When it comes to fabric and construction, you need a practiced eye that can discern quality from schlock. Turn the tie over and look at the stitching. Look at the fabric label and opt for silk if you can. It drapes better than synthetics and has superior texture and sheen.

Manufacturers do vary from time to time, so measurements are not always the same for a "regular" or average size tie. A millimeter here or there won't matter, an inch will. Once you know what looks good on you, this will be your benchmark for future purchases so you can't go wrong.

To top your look off, consider a tie bar to lend an elegant touch and more than a modicum of class. This is a bit different than a tie bar tack -- a small horizontal stitch on the backside to hold the two sides together. You want to have this to maintain the tie's shape, but unfortunately it's not always seen on the cheapest ties.

Another type of stitch is the slip stitch. Look on the back and you will find a loose thread that hangs lengthwise. At first, you might think it is a defect, but this extra stitch down the center of the tie ensures that the fabric can shift up and down while creating your knot. Real connoisseurs talk about triple construction referring to the way ties are made using multiple pieces of cloth that have been cut across the bolt. Look for two different seams as you feel the fabric along its length. Remember that your tie must sit neatly about your neck and hang smoothly.

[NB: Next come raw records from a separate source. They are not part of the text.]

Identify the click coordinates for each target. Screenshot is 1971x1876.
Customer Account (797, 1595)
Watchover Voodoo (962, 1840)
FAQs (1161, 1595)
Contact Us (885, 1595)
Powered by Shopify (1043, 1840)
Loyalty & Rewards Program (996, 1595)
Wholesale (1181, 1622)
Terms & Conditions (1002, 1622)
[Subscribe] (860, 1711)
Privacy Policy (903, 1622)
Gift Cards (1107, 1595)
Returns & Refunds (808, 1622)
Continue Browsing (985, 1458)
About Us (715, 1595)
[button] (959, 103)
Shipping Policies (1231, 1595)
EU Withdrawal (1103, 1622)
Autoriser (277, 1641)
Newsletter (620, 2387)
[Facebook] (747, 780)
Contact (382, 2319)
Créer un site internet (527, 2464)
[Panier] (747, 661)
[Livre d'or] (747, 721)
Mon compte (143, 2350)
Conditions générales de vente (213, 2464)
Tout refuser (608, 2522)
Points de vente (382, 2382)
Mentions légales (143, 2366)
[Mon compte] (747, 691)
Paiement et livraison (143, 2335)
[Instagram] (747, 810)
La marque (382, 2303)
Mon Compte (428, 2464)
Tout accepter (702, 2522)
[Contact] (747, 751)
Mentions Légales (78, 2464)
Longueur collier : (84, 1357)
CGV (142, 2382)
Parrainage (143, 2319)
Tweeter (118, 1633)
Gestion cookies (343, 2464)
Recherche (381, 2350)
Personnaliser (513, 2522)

Good ties use fabric cut crosswise from a piece of cloth, never straight up and down. In addition, you should not see the various seams. You can feel them as when you are checking for two or three folds and you run your finger lengthwise down the tie. If you feel two seams, you have a winner. Finally, you want a good fit around the neck and a tie that knots easy and hangs smoothly. If you cannot accomplish all of these tasks mentioned above, you should pass on the tie.